Short task: Gather every line in the material below that contains the string "size". Case counts.

--*--

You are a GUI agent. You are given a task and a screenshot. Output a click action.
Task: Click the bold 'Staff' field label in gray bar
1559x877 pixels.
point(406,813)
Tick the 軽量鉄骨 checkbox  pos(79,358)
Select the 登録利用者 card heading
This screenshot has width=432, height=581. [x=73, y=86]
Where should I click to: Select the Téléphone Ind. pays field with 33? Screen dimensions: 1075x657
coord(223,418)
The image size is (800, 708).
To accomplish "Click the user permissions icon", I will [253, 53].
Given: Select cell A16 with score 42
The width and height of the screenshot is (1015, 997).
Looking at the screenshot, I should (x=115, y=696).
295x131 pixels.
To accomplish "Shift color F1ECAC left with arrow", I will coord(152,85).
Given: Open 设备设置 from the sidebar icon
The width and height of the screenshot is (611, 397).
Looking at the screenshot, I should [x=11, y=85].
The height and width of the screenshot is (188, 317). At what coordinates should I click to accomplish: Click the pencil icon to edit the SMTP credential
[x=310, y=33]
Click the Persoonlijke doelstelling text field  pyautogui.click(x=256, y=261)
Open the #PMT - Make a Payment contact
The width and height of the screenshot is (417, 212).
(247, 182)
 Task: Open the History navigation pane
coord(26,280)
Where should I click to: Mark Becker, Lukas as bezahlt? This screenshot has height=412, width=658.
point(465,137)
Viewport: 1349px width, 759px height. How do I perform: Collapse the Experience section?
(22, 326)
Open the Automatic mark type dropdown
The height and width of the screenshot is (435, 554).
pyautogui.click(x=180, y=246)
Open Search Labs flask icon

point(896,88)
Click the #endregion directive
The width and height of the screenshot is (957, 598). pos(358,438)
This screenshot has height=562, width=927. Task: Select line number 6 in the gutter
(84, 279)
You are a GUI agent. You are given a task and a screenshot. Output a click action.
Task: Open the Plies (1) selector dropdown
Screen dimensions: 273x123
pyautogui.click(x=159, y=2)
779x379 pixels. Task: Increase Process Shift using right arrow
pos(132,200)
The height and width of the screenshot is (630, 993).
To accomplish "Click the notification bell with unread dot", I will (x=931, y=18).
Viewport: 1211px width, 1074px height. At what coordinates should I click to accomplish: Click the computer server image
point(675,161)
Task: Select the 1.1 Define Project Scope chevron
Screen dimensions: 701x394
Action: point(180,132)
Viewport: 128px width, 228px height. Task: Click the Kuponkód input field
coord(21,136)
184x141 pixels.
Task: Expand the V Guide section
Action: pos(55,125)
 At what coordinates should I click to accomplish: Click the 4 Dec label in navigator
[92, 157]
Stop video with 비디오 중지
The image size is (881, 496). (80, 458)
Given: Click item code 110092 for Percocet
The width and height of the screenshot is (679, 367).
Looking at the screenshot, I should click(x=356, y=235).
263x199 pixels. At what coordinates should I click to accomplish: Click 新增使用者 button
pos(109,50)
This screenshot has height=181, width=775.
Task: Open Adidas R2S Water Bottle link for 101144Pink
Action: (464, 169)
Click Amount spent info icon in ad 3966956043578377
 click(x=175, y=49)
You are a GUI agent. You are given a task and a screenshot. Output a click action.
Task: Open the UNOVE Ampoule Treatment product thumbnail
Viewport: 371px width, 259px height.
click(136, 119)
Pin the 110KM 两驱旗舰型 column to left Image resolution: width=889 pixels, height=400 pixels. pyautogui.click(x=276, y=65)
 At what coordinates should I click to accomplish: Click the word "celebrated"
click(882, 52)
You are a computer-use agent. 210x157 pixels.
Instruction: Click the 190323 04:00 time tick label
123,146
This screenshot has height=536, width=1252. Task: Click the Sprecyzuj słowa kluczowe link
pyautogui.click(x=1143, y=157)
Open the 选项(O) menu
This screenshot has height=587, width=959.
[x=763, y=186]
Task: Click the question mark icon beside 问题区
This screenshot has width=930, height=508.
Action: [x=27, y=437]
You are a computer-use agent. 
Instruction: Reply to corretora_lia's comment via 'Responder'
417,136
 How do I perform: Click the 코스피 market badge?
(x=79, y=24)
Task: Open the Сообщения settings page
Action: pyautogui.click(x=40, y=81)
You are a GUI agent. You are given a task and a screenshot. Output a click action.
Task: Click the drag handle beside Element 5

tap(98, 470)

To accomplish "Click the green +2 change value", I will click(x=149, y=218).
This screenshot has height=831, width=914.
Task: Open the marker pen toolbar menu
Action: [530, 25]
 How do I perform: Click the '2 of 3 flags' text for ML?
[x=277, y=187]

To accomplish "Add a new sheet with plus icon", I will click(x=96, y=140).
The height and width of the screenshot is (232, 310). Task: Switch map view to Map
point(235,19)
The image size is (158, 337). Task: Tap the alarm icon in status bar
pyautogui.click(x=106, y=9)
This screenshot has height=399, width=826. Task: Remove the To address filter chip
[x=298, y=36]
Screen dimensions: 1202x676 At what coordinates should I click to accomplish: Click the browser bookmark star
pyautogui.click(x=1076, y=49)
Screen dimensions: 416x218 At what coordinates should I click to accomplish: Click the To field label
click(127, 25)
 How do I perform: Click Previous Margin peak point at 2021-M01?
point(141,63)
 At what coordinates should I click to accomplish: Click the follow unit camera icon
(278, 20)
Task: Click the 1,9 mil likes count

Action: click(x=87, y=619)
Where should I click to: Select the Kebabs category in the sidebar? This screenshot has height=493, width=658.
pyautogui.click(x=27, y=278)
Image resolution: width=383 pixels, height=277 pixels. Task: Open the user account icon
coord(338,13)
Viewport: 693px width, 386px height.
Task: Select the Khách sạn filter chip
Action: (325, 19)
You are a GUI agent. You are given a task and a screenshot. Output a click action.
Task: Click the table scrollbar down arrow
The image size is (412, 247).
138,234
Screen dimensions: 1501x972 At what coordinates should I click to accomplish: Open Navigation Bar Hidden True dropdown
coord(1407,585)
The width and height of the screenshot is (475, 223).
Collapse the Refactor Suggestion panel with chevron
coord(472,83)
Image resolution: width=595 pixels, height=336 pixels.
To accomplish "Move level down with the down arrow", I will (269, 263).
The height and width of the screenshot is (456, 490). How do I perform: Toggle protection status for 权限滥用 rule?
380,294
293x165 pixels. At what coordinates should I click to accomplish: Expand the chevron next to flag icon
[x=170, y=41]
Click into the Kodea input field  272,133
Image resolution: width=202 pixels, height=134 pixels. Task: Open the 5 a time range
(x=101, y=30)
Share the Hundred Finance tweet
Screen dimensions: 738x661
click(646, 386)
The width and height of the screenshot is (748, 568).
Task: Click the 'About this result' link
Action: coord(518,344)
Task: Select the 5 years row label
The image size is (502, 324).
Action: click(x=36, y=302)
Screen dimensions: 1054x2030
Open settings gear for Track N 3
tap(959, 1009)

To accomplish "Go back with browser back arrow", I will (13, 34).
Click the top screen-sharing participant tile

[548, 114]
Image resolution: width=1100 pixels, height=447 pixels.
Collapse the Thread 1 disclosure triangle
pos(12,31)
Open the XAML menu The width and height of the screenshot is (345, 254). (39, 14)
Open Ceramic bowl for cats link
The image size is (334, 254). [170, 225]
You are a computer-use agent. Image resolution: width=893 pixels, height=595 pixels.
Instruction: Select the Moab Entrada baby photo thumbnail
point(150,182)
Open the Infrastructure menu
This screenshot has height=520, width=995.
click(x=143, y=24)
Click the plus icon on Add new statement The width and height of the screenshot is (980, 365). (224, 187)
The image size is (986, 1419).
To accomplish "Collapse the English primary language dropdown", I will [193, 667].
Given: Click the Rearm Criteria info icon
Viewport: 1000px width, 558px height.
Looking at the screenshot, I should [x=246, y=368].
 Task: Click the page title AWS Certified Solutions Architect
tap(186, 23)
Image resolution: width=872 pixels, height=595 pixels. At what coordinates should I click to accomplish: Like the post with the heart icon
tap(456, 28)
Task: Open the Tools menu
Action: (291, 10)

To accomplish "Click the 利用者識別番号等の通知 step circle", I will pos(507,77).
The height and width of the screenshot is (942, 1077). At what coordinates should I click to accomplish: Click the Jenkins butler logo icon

--*--

Expected answer:
The image size is (800, 708).
The image size is (881, 496). (80, 458)
The image size is (158, 337). Task: Tap the alarm icon in status bar
The image size is (412, 247).
The image size is (502, 324).
The image size is (334, 254). [170, 225]
The image size is (986, 1419).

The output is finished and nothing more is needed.